Screenplay for a television program or series

A teleplay is a screenplay or script used in the production of a scripted television program or series. In general usage, the term is most commonly seen in reference to a standalone production, such as a television film, a television play, or an episode of an anthology series. In internal industry usage, however, all television scripts (including episodes of ongoing drama or comedy series) are teleplays, although a "teleplay by" credit may be classified into a "written by" credit depending on the circumstances of its creation.

The term first surfaced during the 1950s, as television was gaining cultural significance, to distinguish teleplays from stage plays written for theater and screenplays written for films. All three have different formats, conventions, and constraints.

==Usage==
According to current Writers Guild of America guidelines, a television script consists of two distinct parts: "story" and "teleplay". The story comprises "basic narrative, idea, theme or outline indicating character development and action", while the teleplay consists of "individual scenes and full dialogue or monologue (including narration in connection therewith), and camera set-ups, if required". Simply put, the script distinguishes the contribution of ideas toward the story from the actual writing of the dialogue and stage directions present on the page in the finished product.

Accordingly, story and teleplay will appear as distinct credits on a television script if different people played those roles in the script's creation; if the same person or people performed both roles equally (unless they also worked on the concept with one or more people not directly involved in writing the script or developing the story concept), then the story and teleplay credits will not be used and instead a merged "written by" credit will be given. However, a "written by" credit may be given to at most only three people; if more than three people were involved, then the credits must distinguish those who were "story" contributors from those who were "teleplay" contributors.

== Format and style ==
The format is structured like a traditional screenplay, but it varies with what type of television show the script is written for. It distinguishes interchangeably between a sitcom and a drama series with how the production of the two takes place. Two types of productions being the multi-camera or a single-camera teleplay.
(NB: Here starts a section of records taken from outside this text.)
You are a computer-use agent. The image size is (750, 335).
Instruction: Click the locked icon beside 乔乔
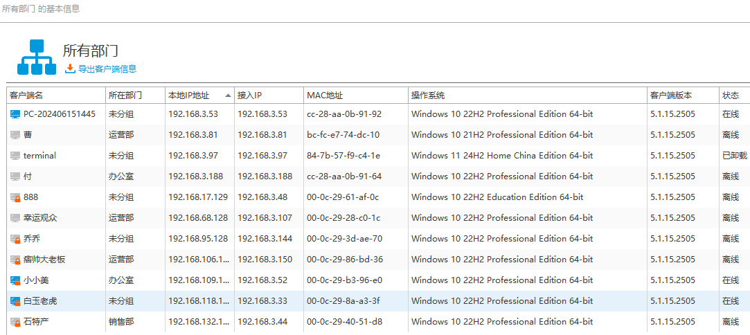click(15, 239)
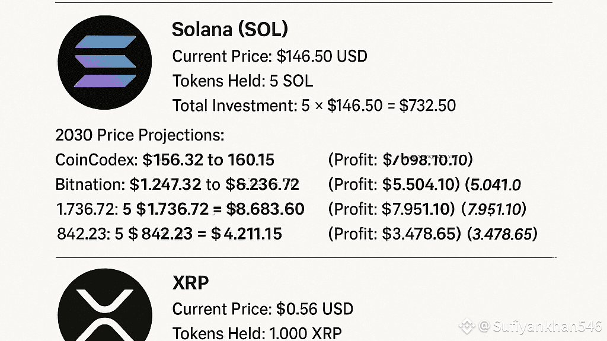Click Solana's "Current Price: $146.50 USD" line

point(270,56)
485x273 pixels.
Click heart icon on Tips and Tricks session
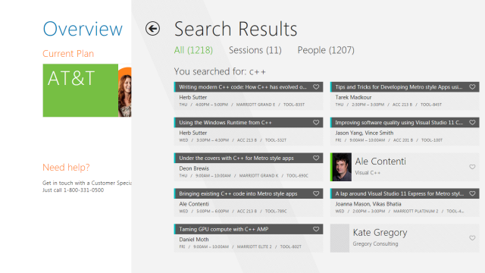coord(472,87)
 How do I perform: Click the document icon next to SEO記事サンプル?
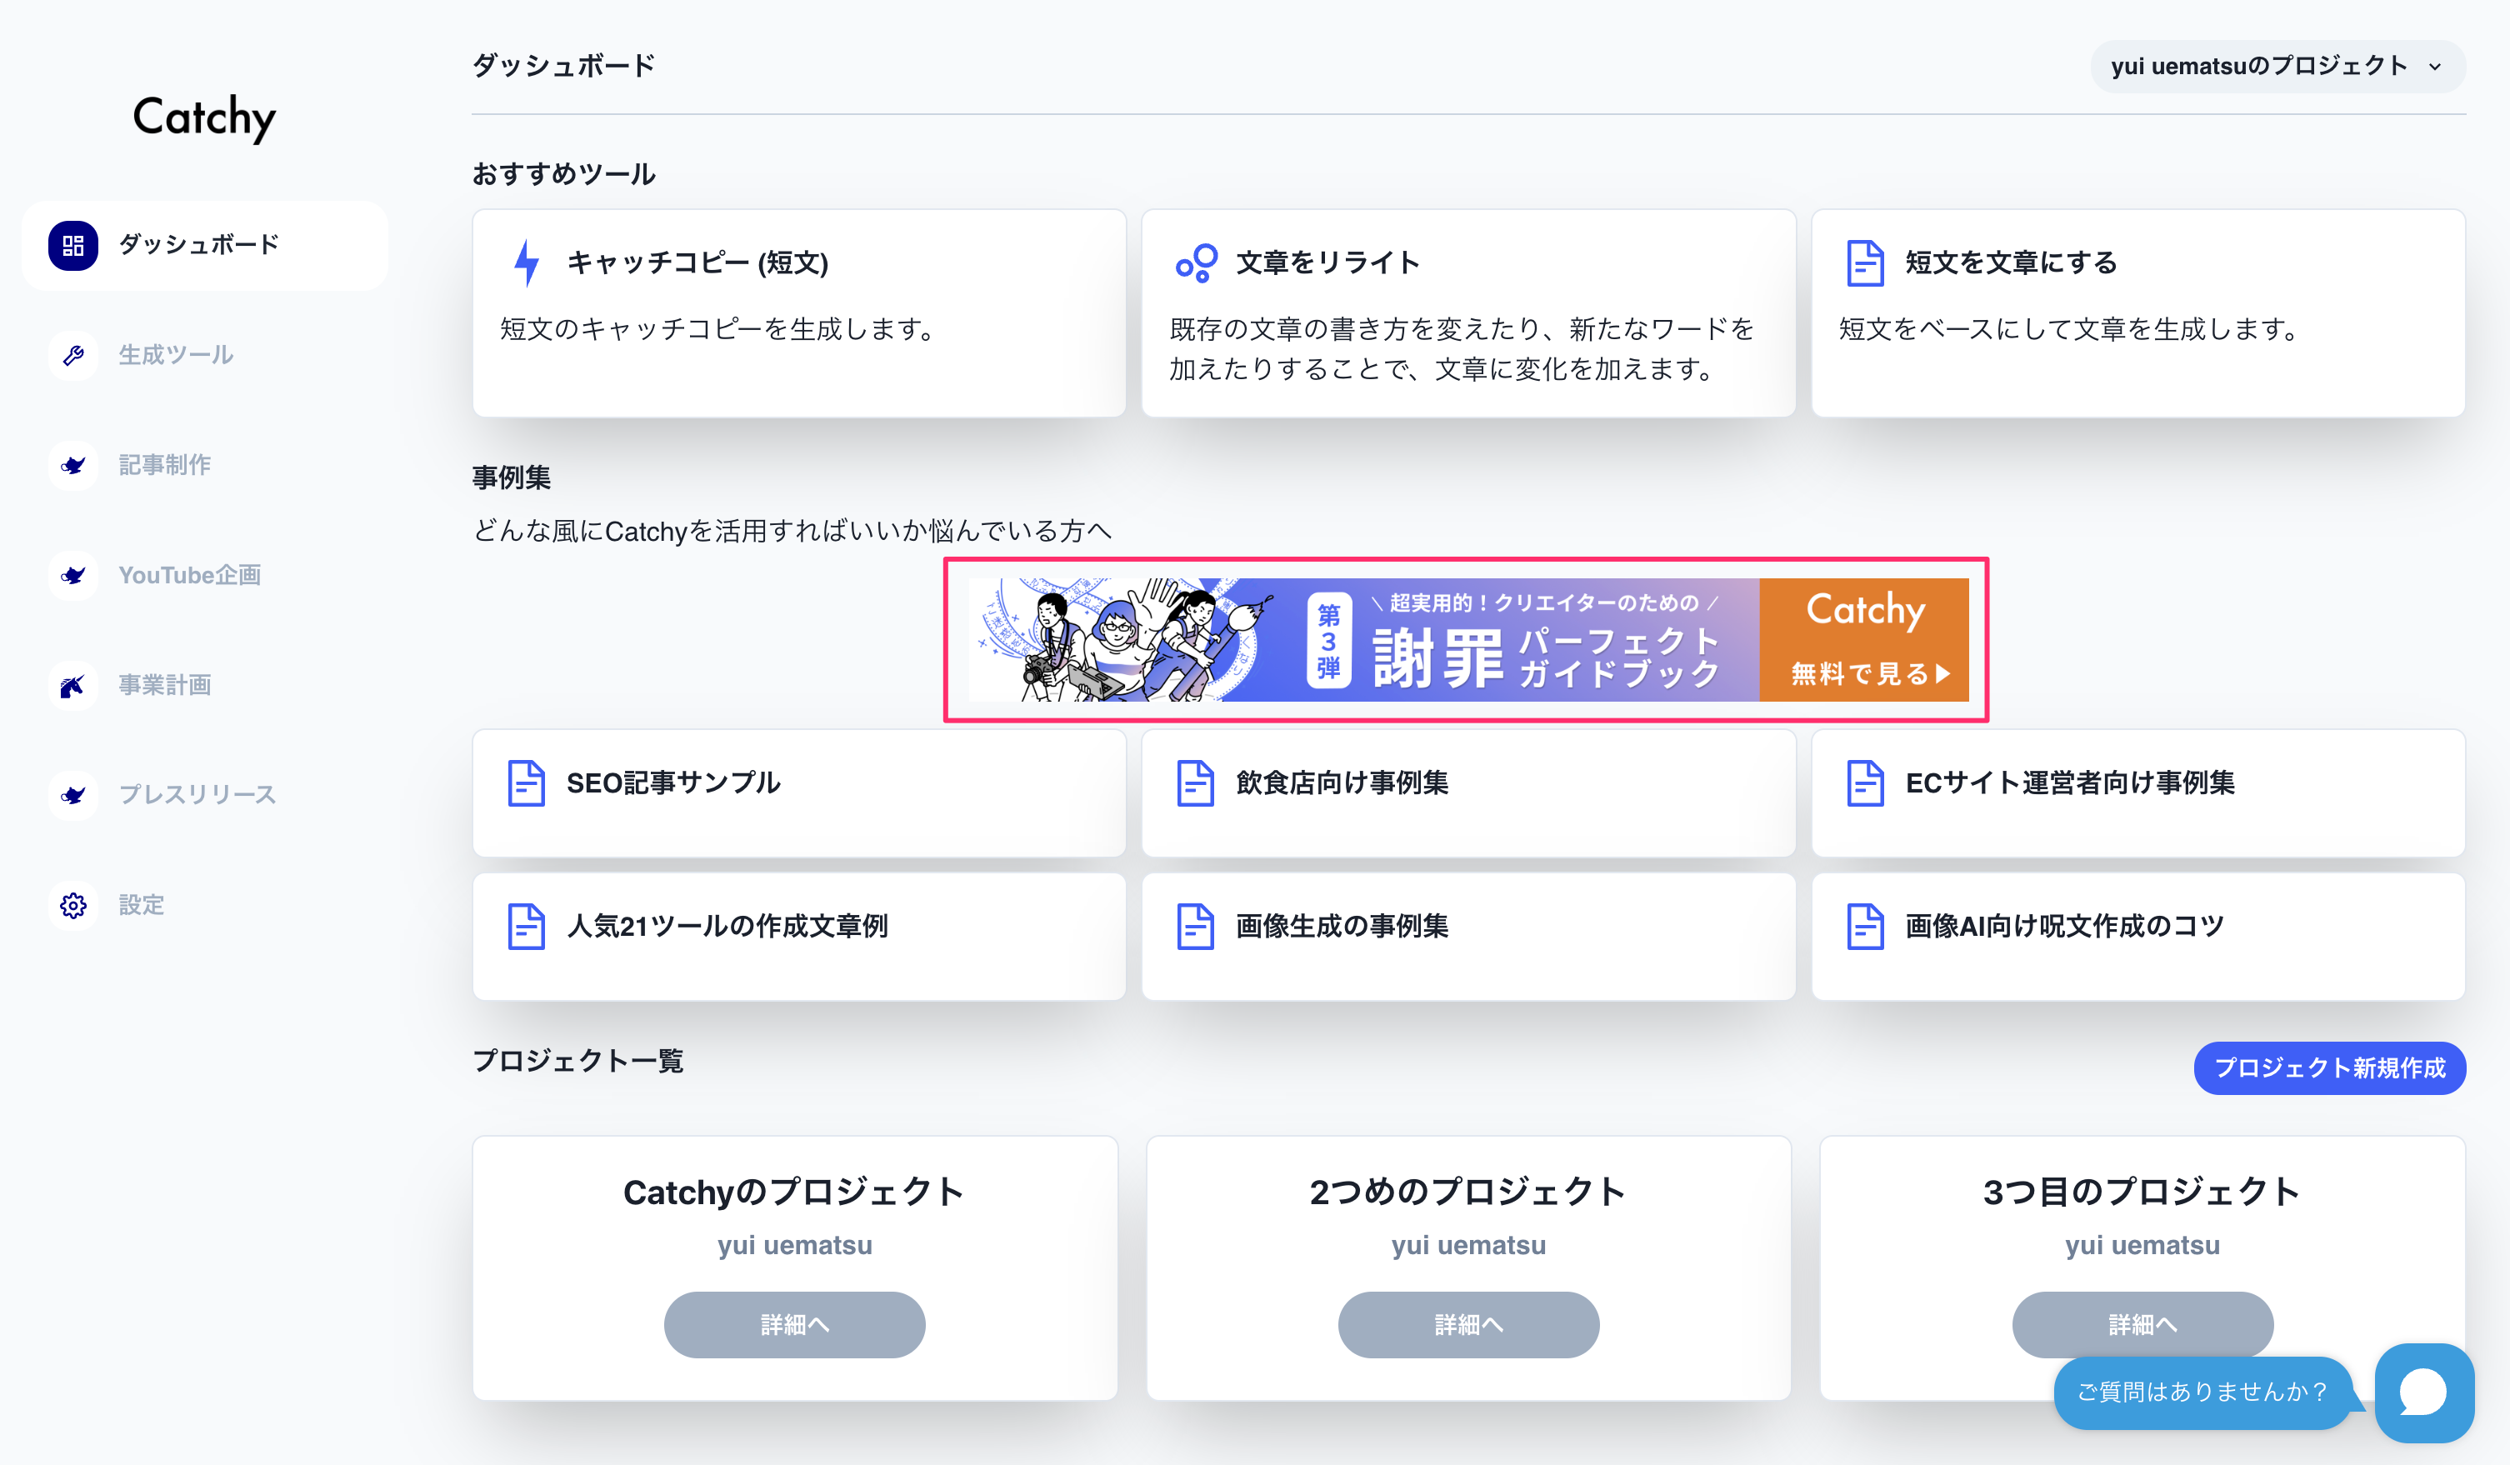[526, 783]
===Multi-camera teleplay===
Shows that use multi-camera teleplays are typically filmed in front of a live studio audience. Guidelines for these scripts include making all dialogue double-spaced, stage directions being printed in all-caps, and making all the scenes numbered on the top of each page. Unlike in film screenplays where one page can translate to one minute, a page on a teleplay translates to 30 seconds of screen time. Other guidelines include starting each new scene on a new page, as well as making sure each scene includes a list of characters who will appear in a particular scene. Sitcoms are traditionally filmed using a multi-camera setup.

===Single-camera teleplay===
The format of single-camera scripts are written in a "cinematic-style" similar to a film screenplay. The format is written with the dialogue single-spaced, and the stage directions printed in lowercase. But, like Multi-Camera Teleplays, there are act breaks that start a new scene in the next page.

==== Run-time ====
The length or run-time of a show varies for what type of production the script is writing for. Usually, a teleplay can run for 22 minutes or 45 minutes with extra time due to commercials.

==History==
On the hour-long TV anthology drama shows of the Golden Age of Television, such as The United States Steel Hour, The Goodyear Television Playhouse, The Philco Television Playhouse, The Alcoa Hour, Armstrong Circle Theatre, and Studio One, productions often were telecast live from studios with limited scenery and other constraints similar to theatrical presentations. These constraints made a teleplay quite different from a screenplay.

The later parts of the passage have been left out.